What is being asked:
Exactly and without additions, transcribe the line that contains "is (550, 800)." and every line after it in the data.

Data shown:

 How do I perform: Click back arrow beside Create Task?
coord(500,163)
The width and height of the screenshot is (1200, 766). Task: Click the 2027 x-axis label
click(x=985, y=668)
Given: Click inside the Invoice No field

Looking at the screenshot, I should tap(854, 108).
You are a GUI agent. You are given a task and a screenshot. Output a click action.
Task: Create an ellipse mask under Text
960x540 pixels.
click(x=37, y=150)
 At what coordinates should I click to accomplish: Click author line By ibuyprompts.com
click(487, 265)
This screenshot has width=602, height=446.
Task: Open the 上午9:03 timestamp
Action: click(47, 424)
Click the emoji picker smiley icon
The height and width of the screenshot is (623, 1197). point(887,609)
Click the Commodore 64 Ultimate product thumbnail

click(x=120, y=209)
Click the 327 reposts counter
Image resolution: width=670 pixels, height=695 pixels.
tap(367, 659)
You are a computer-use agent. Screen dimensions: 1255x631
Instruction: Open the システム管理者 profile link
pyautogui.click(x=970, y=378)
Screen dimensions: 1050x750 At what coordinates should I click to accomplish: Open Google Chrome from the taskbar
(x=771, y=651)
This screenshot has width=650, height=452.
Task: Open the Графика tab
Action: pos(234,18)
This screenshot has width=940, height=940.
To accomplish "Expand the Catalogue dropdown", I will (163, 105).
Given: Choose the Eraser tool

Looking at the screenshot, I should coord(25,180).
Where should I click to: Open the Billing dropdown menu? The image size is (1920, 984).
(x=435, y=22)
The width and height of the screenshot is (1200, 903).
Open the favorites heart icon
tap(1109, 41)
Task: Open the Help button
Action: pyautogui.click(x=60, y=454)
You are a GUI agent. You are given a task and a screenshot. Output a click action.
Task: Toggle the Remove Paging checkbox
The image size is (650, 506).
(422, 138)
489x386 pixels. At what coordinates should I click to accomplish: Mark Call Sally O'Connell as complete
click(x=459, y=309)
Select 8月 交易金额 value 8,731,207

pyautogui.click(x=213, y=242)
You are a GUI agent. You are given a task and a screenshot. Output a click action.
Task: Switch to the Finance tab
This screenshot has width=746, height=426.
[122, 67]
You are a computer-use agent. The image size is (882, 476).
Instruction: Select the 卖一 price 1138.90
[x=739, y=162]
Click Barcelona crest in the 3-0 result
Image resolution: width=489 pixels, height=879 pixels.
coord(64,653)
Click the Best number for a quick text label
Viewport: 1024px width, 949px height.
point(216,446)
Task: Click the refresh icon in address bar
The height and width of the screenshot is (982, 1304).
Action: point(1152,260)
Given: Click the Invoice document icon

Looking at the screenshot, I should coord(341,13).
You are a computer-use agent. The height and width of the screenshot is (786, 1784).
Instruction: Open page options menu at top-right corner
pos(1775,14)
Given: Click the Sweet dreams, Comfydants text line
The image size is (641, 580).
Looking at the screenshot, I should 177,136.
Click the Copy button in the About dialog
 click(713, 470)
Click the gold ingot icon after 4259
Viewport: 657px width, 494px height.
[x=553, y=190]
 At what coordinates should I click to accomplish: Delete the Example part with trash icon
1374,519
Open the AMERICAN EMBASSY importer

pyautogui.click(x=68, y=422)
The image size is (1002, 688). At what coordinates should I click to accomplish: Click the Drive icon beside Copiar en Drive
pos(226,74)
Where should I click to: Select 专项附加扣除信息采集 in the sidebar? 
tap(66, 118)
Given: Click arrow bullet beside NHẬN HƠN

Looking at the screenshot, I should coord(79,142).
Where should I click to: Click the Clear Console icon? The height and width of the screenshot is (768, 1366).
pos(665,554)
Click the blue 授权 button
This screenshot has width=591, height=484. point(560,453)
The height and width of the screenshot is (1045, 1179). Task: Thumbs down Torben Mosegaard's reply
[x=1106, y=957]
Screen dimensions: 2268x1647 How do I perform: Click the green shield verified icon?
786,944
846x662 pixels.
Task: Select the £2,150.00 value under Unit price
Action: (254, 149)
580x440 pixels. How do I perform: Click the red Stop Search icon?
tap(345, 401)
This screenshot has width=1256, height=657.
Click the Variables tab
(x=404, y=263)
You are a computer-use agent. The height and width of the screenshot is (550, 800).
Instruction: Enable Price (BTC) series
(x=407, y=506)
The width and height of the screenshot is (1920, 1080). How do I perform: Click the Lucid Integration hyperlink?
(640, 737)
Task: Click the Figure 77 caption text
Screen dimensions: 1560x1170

Exercise result:
You are a computer-use agent. The height and width of the screenshot is (550, 800).
Instruction: Enable Price (BTC) series
(x=407, y=506)
The width and height of the screenshot is (1920, 1080). How do I perform: Click the Lucid Integration hyperlink?
(640, 737)
Task: Click the Figure 77 caption text
Screen dimensions: 1560x1170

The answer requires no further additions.